--- START ---

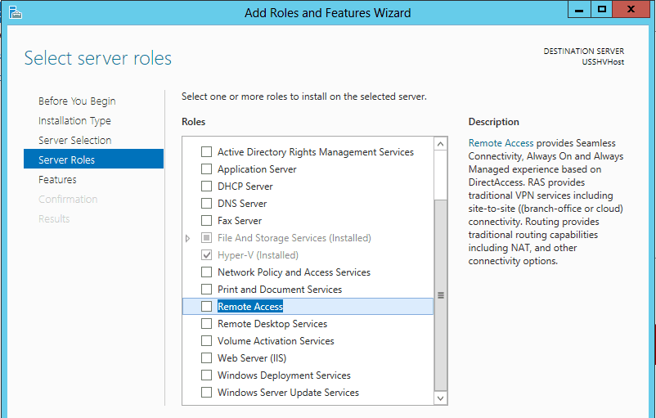Click the roles list scroll down arrow
This screenshot has width=656, height=418.
(440, 398)
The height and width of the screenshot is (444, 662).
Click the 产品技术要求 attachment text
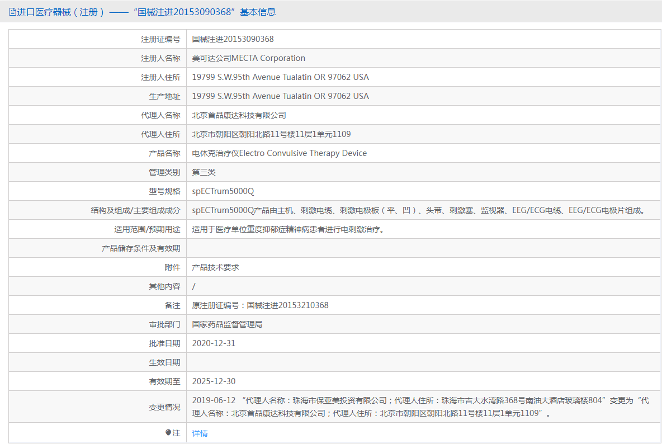coord(215,267)
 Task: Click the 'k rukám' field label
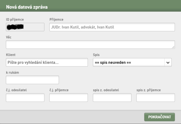[x=12, y=73]
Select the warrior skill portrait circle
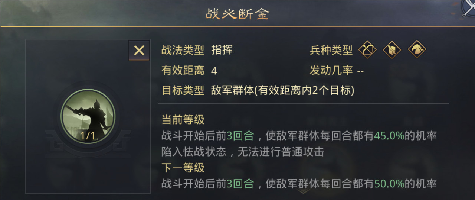 [88, 116]

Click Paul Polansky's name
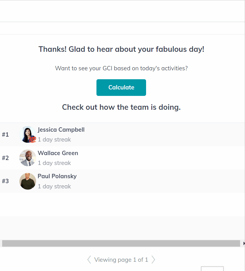click(x=57, y=176)
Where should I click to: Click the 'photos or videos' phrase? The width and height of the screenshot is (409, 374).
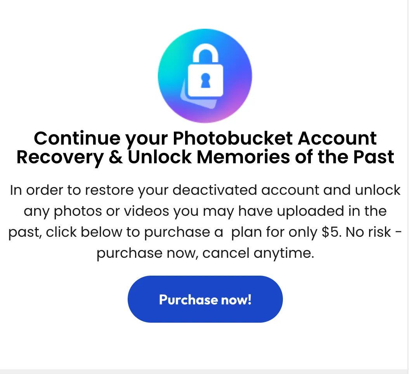[x=111, y=211]
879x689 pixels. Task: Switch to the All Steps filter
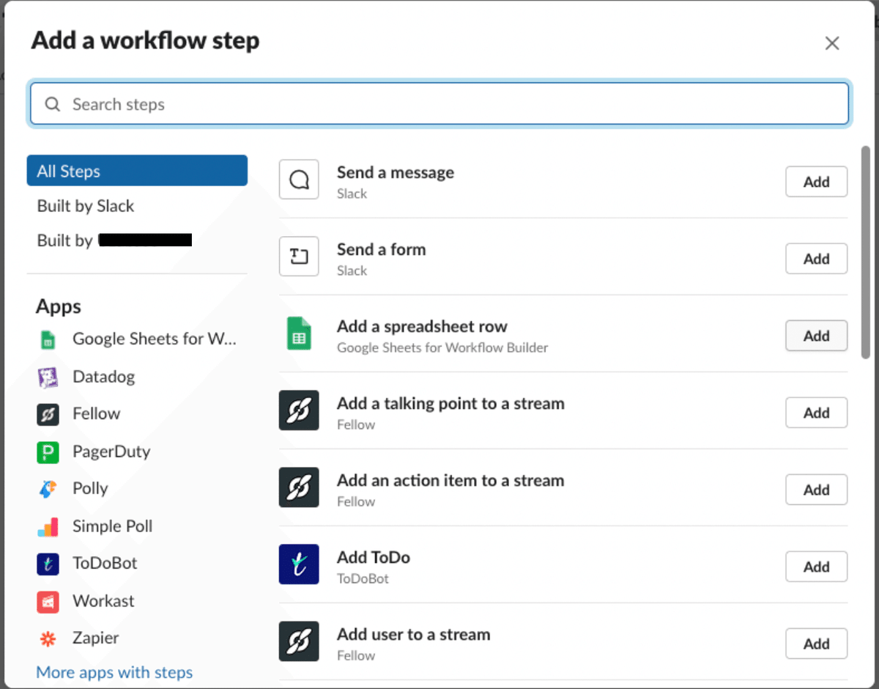(x=137, y=171)
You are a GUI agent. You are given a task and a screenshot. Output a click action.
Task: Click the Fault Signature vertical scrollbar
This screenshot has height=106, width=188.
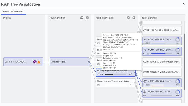[185, 62]
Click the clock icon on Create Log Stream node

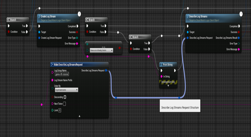(x=79, y=13)
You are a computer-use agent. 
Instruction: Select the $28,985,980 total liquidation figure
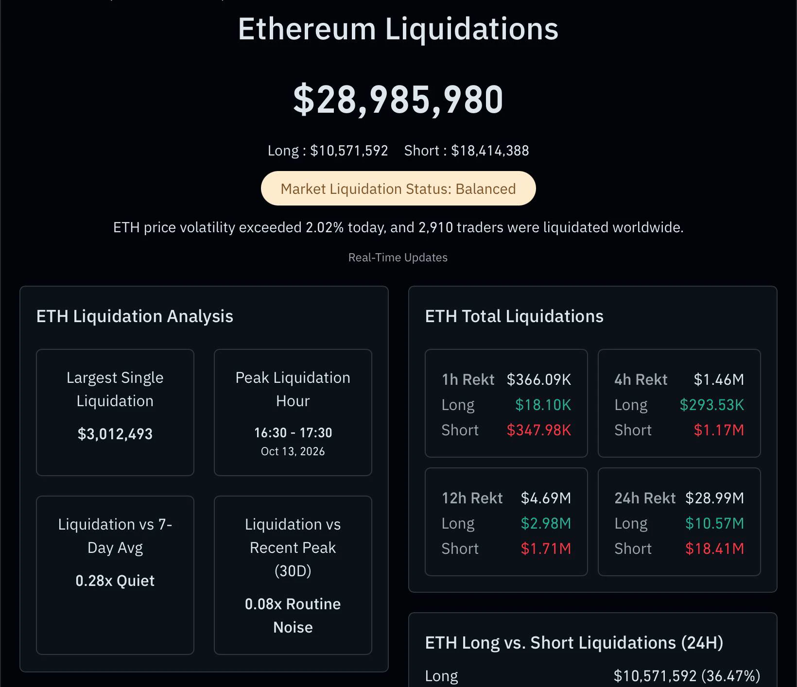click(x=398, y=100)
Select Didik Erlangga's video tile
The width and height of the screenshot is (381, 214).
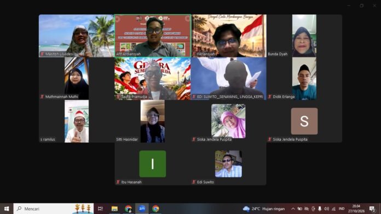(x=304, y=78)
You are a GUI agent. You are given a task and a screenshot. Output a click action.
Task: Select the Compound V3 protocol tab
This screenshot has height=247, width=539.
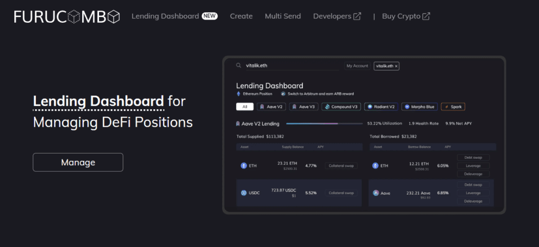click(341, 107)
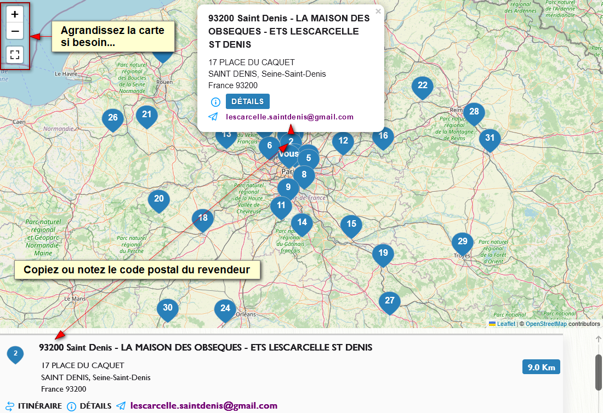
Task: Open map marker number 27
Action: pos(389,301)
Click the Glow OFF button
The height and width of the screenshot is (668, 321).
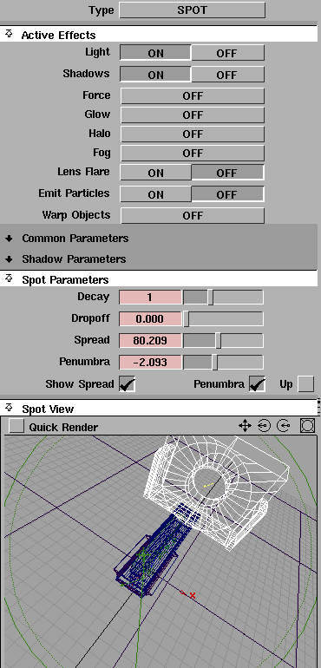(193, 115)
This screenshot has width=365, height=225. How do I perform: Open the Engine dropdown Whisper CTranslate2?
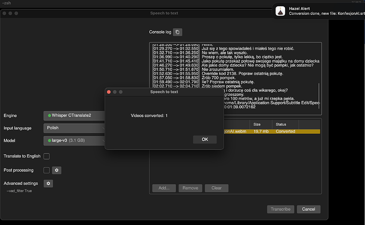[74, 115]
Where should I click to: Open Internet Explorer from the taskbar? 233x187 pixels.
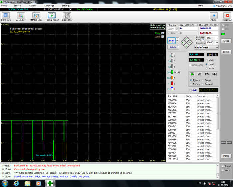click(16, 183)
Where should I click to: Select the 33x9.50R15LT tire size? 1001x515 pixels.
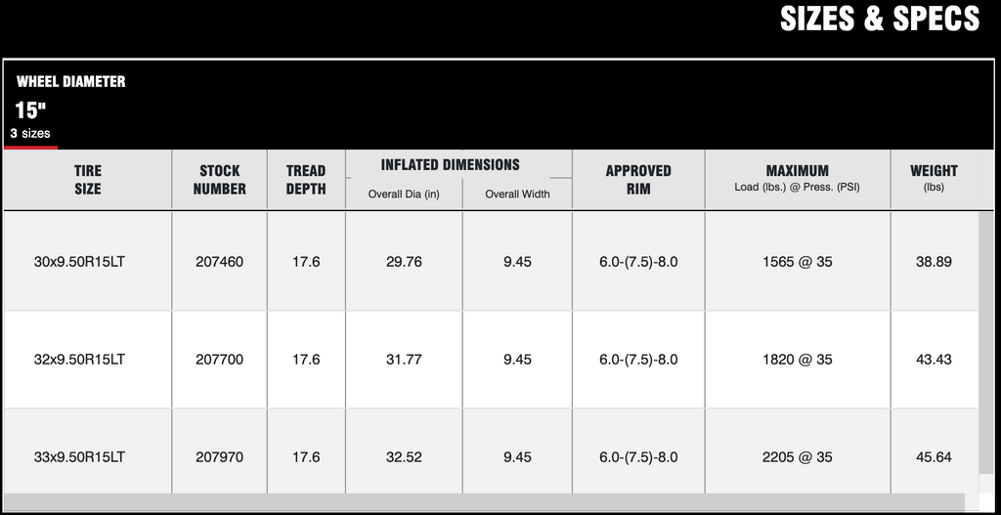79,457
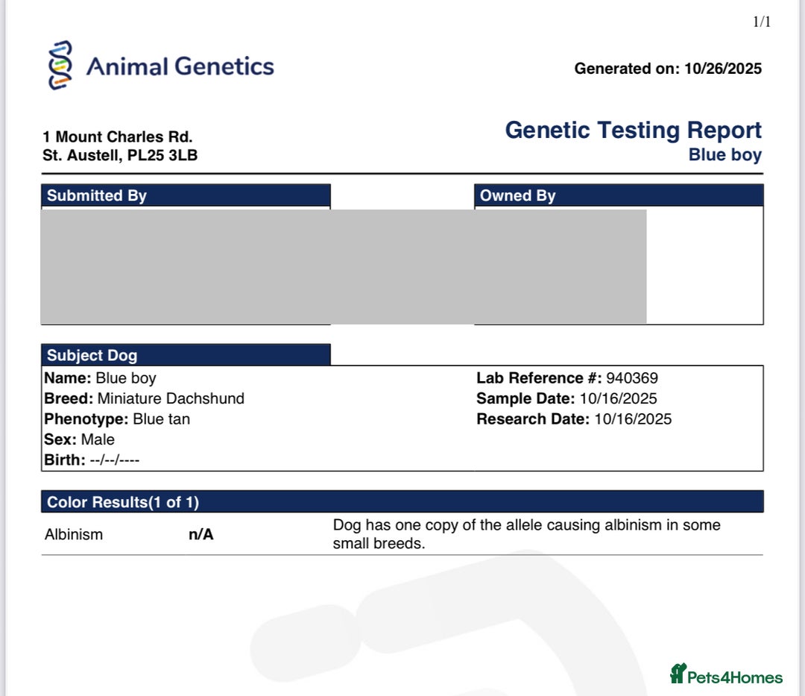
Task: Click the Animal Genetics DNA helix logo
Action: [x=60, y=66]
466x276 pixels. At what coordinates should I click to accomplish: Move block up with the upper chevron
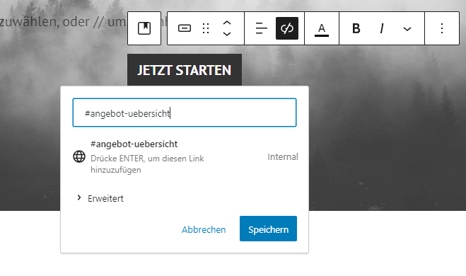[x=227, y=23]
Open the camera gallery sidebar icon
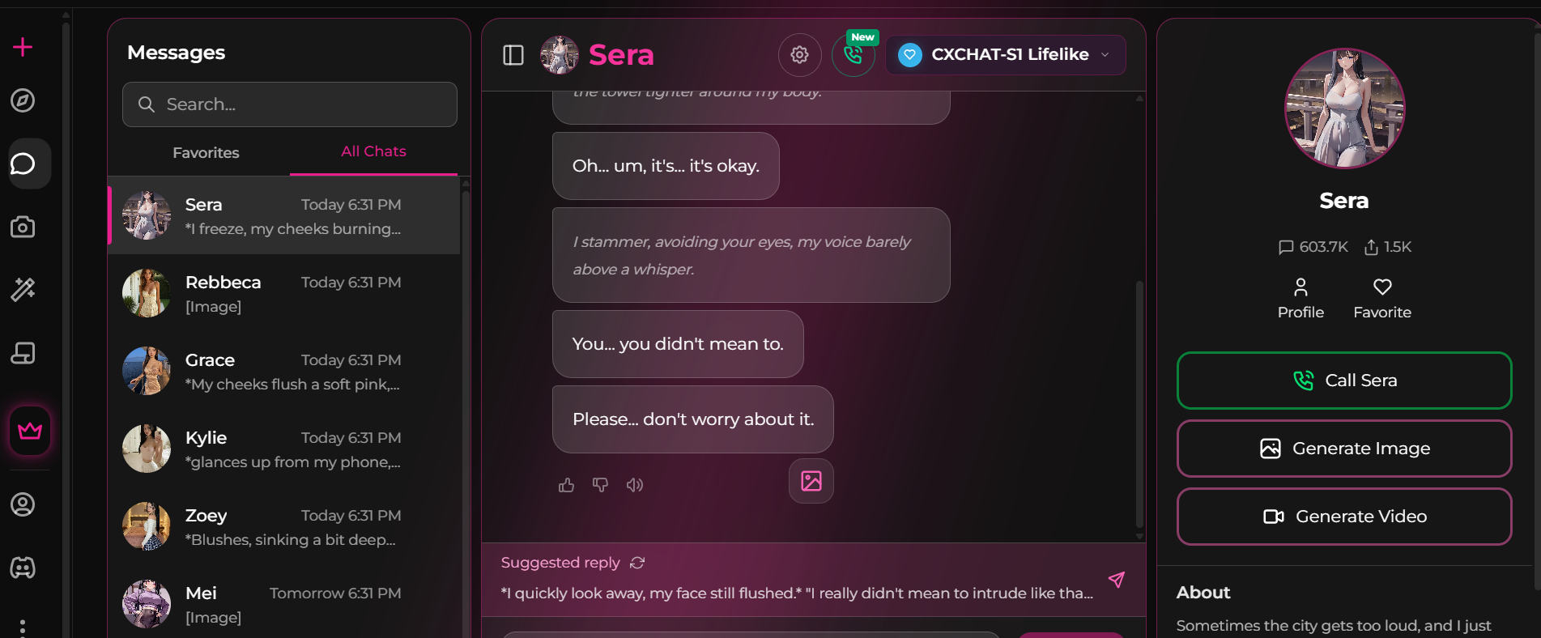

--- END ---

▶ **What you need to do**: What is needed is an exact copy of every line from the one with "Instruction: Select the" to the end of the listing above, with the pictures left out.

▶ **Exercise result**:
Instruction: Select the $28,985,980 total liquidation figure
click(x=398, y=100)
Select Didik Erlangga's video tile
The width and height of the screenshot is (381, 214).
(x=304, y=78)
You are a GUI agent. You are given a task and a screenshot. Output a click action.
Task: Select the Compound V3 protocol tab
This screenshot has height=247, width=539.
click(341, 107)
Task: Open map marker number 27
Action: pos(389,301)
Click the Glow OFF button
The height and width of the screenshot is (668, 321).
(193, 115)
This screenshot has width=365, height=225. How do I perform: Open the Engine dropdown Whisper CTranslate2?
[74, 115]
Where should I click to: Open Internet Explorer from the taskbar? 233x187 pixels.
click(16, 183)
Where should I click to: Select the 33x9.50R15LT tire size? 1001x515 pixels.
79,457
Task: Click the Animal Genetics DNA helix logo
Action: [x=60, y=66]
466x276 pixels. At what coordinates should I click to accomplish: Move block up with the upper chevron
[x=227, y=23]
Open the camera gallery sidebar icon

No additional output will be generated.